Plain-language companion: v0.22.0.md

v0.22.0 — Production Scalability & Downstream Integration

Status: ✅ Released. Driven by PLAN_OVERALL_ASSESSMENT.md P1 items not addressed in v0.21.0 and the highest-value P2 items.

Release Theme This release delivers the two highest-impact items from the overall assessment deferred from v0.21.0: a minimal-viable in-database parallel refresh worker pool (the single largest scalability unlock) and a downstream CDC publication so stream table changes can drive Kafka, Debezium, and event-sourcing pipelines without a second replication slot. Two P2 items ship alongside: a predictive cost model for adaptive refresh and SLA-driven tier auto-assignment. The transactional outbox helper moves to v0.24.0 where it ships alongside a companion inbox helper as a complete transactional messaging solution.

Downstream CDC Publication (P1 — §9.2)

In plain terms: pg_trickle consumes CDC from source tables but cannot emit changes downstream. This adds stream_table_to_publication() — a helper that exposes every row applied to a stream table as a PostgreSQL logical replication publication so Kafka Connect, Debezium, and event-sourcing pipelines can subscribe with zero code and no second replication slot.

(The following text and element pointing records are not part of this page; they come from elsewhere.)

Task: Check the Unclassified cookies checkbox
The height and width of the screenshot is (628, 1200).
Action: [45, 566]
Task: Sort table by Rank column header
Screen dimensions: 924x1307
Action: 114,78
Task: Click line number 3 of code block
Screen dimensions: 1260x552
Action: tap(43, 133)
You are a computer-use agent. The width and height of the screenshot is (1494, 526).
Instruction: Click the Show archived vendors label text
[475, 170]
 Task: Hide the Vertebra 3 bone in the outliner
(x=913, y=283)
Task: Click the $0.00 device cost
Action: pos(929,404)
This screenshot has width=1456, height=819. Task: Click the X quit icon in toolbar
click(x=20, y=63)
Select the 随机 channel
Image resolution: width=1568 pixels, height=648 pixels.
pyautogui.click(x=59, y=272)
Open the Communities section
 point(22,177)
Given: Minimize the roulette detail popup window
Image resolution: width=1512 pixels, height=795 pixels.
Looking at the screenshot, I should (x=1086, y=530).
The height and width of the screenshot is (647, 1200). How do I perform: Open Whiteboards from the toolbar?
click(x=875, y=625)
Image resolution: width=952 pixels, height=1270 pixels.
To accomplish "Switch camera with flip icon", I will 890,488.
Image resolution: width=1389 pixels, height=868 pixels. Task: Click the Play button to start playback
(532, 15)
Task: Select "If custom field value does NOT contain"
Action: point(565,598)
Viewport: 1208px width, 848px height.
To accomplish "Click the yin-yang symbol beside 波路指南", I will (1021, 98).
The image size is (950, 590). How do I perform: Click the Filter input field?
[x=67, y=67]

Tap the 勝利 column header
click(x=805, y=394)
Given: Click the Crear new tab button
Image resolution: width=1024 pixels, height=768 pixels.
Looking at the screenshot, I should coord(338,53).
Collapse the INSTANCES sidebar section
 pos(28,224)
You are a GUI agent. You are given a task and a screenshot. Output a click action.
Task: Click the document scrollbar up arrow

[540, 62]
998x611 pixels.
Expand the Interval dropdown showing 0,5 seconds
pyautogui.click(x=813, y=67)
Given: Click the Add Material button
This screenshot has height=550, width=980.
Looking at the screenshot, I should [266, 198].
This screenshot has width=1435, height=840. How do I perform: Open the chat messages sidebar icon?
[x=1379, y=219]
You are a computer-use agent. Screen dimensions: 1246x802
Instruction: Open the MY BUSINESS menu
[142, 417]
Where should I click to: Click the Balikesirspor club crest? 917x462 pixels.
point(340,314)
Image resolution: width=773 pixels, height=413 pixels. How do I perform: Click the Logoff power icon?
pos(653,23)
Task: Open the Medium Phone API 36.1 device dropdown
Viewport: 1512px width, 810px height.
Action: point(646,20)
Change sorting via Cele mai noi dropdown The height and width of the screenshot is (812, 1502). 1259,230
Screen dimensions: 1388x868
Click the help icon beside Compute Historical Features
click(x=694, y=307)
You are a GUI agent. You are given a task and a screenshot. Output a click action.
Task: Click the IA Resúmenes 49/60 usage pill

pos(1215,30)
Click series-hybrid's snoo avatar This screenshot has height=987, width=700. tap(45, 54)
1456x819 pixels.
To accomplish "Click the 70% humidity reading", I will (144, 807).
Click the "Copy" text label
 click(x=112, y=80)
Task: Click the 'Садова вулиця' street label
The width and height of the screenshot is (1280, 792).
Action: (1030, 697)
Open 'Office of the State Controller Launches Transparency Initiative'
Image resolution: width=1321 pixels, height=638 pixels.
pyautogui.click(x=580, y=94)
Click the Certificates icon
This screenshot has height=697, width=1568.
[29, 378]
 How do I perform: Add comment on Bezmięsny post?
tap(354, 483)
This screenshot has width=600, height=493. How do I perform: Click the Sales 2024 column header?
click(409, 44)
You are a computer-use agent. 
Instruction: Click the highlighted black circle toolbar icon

Item Description Effort Ref
CDC-PUB-1 stream_table_to_publication(name TEXT) SQL function. Creates a logical replication publication for the target stream table using pgt_inserted_rows/pgt_deleted_rows output from the MERGE step. Catalog column downstream_publication_name tracks the association. 2–3d PLAN_OVERALL_ASSESSMENT.md §9.2
CDC-PUB-2 Lifecycle management. drop_stream_table_publication(name), auto-drop on drop_stream_table(), recreation on schema-change rebuild. 1d PLAN_OVERALL_ASSESSMENT.md §9.2
CDC-PUB-3 pg_stat_stream_tablesdownstream_publication column. Surface publication name (or NULL) in the monitoring view. 0.5d PLAN_OVERALL_ASSESSMENT.md §9.2
CDC-PUB-4 E2E tests. Create publication; verify subscriber receives insert/update/delete events; drop and verify cleanup. 1d PLAN_OVERALL_ASSESSMENT.md §9.2
CDC-PUB-5 Documentation. docs/SQL_REFERENCE.md section on downstream publications; tutorial showing Kafka Connect integration pattern. 1d

Downstream CDC publication subtotal: ~1–1.5 weeks

In-Database Parallel Refresh Worker Pool — Minimal Viable Slice (P1 — §3.1)

In plain terms: The scheduler today runs one refresh at a time per tick. This installs a dynamic bgworker pool — a coordinator owns the DAG, workers execute refreshes — so independent stream tables at the same DAG level refresh simultaneously. Deployments with 200+ STs or long refresh queues get immediate throughput gains. Opt-in via max_parallel_workers; default 0 preserves existing serial behaviour.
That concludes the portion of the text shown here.